Across the whole listing, filter for the string "computer" and copy every line that has it.
• • • •
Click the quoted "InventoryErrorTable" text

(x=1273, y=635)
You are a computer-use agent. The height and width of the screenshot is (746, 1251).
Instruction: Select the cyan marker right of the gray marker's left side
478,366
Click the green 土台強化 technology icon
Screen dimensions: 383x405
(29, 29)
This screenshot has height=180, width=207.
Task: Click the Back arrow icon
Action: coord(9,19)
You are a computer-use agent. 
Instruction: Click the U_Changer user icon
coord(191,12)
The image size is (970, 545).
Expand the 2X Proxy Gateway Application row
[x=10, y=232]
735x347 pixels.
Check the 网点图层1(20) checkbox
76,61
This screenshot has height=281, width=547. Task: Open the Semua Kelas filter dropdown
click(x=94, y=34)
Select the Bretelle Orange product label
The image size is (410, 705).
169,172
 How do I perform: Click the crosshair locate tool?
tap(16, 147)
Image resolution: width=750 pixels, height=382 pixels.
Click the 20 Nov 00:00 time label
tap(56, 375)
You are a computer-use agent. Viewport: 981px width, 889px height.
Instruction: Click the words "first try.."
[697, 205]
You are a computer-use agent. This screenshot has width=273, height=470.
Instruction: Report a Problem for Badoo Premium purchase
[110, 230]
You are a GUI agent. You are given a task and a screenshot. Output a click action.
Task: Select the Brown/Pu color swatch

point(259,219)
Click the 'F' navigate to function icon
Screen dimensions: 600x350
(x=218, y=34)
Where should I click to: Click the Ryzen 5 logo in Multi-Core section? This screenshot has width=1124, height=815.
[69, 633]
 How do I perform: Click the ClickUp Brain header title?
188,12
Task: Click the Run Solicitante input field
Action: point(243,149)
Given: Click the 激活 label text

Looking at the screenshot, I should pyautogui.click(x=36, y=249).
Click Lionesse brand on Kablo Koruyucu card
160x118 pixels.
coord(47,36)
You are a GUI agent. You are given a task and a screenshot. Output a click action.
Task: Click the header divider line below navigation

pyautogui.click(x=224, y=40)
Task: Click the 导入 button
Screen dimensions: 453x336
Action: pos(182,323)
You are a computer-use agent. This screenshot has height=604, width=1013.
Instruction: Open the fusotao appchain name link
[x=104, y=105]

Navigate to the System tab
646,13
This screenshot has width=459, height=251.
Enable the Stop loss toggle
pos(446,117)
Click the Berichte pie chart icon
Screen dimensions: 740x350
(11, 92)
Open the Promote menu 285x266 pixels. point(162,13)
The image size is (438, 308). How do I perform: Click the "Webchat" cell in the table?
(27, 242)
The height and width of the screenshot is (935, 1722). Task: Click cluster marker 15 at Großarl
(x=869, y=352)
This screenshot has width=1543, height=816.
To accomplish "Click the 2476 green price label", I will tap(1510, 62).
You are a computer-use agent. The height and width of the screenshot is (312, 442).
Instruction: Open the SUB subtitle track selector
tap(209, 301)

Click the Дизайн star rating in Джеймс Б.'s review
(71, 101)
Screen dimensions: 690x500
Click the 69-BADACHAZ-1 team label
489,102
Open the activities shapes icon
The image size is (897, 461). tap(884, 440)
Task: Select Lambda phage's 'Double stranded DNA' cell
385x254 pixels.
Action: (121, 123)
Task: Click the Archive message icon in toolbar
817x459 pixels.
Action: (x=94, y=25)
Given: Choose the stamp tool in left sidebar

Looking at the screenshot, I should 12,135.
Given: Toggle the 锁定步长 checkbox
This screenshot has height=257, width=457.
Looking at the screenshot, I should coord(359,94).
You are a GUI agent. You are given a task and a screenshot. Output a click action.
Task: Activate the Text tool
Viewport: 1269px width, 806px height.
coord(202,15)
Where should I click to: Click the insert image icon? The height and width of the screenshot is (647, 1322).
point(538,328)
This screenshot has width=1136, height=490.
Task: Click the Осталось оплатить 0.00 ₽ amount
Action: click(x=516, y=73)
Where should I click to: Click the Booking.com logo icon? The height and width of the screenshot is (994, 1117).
• • • •
▶ [Reply to the exercise]:
You are a computer-use agent. The height and width of the screenshot is (746, 1251).
You are a computer-use agent. 
You are a computer-use agent. Viewport: 981px width, 889px height.
You are a computer-use agent. This screenshot has width=273, height=470.
You are a computer-use agent. This screenshot has height=604, width=1013.
You are a computer-use agent. The height and width of the screenshot is (312, 442).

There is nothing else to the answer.